Source excerpt
The House had originally been scheduled to hold votes Thursday morning. But the schedule was abruptly changed Wednesday, after Capitol security officials warned of credible threats of violence by right-wing extremists who have promoted the false claim that March 4 is the “true Inauguration Day” when former president Donald Trump will be sworn in for a second term.

The votes that had been scheduled for Thursday — on a policing reform bill and a voting rights bill — were instead held Wednesday night.

Asked Thursday whether the decision to scrap the day’s session amid the security threats sends a bad message, Pelosi replied, “No, I don’t think so.”

“We were going to be out by noon because we promised that to the Republicans — we would not prolong anything, because they are going to their issues conference. … So, it was really just as a convenience,” Pelosi said.

She noted that the Senate remains in session, “and they should be,” but that the House has “at least four times more people, and therefore all that that implies in terms of numbers of people in the Capitol, if in fact there’s any troublemakers around.”

“It made sense,” she added. “I don’t think anybody should take any encouragement that because some troublemakers might show up that we changed our whole schedule. No, we just moved it a few hours, and it largely will accommodate the Republicans going to their own session.”

House Sergeant-at-Arms Timothy P. Blodgett told lawmakers in a Wednesday memo that the Capitol Police have “enhanced their security posture” in response and noted that National Guard troops remained posted on the campus. The memo also encouraged members and staff to park in garages and use underground tunnels whenever possible, similar to the guidance they gave ahead of the Jan. 6 riot.

Excerpted records
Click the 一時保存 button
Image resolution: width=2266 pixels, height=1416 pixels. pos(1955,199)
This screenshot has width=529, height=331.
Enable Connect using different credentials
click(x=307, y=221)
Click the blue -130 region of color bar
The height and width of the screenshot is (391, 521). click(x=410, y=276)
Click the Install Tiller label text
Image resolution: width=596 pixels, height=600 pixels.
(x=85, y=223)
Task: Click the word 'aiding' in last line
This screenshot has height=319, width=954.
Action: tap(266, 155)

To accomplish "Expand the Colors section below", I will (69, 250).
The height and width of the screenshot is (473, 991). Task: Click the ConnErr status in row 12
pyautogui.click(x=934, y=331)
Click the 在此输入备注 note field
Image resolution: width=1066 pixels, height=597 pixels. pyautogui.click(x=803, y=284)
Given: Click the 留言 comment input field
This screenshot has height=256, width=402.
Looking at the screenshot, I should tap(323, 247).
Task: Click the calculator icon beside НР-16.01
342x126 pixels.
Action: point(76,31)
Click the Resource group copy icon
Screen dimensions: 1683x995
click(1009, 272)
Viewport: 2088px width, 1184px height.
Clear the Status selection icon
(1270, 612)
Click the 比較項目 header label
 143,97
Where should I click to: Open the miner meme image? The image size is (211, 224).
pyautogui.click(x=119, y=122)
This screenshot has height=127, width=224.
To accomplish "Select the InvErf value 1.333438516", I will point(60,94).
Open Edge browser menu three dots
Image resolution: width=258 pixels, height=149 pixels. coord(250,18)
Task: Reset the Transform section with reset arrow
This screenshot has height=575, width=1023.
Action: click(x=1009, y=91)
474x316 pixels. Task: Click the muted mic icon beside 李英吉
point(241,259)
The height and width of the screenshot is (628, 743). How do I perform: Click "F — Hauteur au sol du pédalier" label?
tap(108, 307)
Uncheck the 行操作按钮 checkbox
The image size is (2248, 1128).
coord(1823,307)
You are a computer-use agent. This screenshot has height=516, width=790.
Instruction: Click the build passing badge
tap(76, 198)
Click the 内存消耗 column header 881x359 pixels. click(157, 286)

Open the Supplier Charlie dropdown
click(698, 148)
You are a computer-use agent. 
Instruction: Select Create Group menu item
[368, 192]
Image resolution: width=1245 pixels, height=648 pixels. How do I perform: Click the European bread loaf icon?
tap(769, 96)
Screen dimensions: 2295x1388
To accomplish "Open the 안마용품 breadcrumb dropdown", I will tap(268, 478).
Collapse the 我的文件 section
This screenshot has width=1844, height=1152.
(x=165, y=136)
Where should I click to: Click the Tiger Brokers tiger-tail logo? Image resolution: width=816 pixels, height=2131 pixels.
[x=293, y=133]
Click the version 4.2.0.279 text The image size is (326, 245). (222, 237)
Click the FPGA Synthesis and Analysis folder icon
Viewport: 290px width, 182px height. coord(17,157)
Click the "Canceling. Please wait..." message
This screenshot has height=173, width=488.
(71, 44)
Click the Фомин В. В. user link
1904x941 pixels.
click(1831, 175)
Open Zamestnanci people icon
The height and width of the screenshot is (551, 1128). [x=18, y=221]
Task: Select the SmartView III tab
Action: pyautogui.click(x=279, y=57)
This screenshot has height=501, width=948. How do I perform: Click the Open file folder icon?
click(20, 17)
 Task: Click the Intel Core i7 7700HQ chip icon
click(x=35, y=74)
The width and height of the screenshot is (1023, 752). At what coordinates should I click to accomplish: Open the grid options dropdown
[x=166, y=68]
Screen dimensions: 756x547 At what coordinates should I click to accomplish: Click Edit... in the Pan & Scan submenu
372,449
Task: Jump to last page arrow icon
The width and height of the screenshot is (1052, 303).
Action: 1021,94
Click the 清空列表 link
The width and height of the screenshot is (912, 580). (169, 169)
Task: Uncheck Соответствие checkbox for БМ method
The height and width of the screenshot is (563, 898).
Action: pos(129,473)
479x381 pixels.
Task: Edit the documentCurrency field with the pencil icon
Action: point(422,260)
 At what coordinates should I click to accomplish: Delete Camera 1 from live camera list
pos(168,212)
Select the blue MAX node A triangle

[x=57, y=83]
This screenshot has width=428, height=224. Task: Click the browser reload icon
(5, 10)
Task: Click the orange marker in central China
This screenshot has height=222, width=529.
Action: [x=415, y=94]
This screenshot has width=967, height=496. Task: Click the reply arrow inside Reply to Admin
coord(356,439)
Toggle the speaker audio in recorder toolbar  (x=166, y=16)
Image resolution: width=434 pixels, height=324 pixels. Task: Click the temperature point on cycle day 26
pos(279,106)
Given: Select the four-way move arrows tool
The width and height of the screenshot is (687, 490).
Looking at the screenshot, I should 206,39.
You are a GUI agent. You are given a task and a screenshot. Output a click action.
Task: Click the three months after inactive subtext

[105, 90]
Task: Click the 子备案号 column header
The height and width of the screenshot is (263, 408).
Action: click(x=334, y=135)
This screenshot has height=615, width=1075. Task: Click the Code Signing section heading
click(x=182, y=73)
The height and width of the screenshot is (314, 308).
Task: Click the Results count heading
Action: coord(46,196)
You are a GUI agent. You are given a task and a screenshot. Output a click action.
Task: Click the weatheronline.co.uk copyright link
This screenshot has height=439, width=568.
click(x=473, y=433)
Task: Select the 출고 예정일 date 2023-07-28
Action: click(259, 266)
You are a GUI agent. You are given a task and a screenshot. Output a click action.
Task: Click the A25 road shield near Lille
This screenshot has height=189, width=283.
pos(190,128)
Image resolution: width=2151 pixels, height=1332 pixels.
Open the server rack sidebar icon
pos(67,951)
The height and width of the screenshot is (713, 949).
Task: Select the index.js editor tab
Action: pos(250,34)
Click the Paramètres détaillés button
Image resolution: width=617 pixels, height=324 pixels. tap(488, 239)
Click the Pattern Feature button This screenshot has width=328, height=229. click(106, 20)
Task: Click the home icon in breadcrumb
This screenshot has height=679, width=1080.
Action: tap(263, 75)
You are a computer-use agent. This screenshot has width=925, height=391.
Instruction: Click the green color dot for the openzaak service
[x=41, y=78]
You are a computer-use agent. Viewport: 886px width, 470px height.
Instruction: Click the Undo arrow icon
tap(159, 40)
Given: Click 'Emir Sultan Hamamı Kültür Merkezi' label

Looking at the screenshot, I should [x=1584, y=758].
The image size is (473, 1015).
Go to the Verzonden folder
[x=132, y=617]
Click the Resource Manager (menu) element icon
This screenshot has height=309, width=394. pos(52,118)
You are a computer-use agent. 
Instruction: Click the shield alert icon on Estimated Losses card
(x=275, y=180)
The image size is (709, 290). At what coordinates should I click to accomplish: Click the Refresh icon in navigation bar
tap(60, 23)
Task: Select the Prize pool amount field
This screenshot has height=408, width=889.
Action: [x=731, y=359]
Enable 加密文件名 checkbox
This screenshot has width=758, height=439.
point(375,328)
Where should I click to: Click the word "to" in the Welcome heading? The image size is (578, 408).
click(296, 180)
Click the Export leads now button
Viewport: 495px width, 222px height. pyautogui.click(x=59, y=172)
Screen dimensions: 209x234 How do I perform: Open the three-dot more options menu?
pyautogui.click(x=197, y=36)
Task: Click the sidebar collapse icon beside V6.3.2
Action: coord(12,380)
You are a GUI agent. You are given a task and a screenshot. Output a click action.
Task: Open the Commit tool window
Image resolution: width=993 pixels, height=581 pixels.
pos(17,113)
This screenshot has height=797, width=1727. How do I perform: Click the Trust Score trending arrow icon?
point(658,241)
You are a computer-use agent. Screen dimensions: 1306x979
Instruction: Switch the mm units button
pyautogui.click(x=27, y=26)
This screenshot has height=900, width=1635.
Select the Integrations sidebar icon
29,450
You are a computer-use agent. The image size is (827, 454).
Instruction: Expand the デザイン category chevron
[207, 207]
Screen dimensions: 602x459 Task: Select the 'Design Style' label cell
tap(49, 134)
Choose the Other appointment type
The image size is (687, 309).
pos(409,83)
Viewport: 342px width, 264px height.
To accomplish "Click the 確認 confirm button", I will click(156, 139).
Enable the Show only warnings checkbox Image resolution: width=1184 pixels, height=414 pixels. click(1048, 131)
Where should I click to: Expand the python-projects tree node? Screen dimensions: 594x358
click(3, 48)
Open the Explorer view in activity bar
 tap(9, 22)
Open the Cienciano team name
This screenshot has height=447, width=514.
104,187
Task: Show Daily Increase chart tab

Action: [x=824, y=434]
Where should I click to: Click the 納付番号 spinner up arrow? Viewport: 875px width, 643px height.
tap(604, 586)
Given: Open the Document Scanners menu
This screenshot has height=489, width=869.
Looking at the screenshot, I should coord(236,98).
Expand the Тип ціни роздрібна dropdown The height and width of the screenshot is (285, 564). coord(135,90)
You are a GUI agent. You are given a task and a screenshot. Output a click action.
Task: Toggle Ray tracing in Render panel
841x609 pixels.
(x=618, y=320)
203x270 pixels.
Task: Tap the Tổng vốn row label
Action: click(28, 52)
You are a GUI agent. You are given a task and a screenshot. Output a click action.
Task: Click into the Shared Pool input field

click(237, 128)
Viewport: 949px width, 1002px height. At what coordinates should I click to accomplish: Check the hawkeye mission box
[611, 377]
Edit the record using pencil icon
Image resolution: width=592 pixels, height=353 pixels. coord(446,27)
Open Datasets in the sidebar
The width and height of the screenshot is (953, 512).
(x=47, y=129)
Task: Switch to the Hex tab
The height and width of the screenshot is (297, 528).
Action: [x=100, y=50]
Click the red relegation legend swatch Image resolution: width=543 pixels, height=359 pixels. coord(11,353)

Given problem
List every person named in the passage about the House schedule change. The items stand apart from the passage about the House schedule change and have no connection to it.

Answer for this exercise
Donald Trump
Pelosi
Timothy P. Blodgett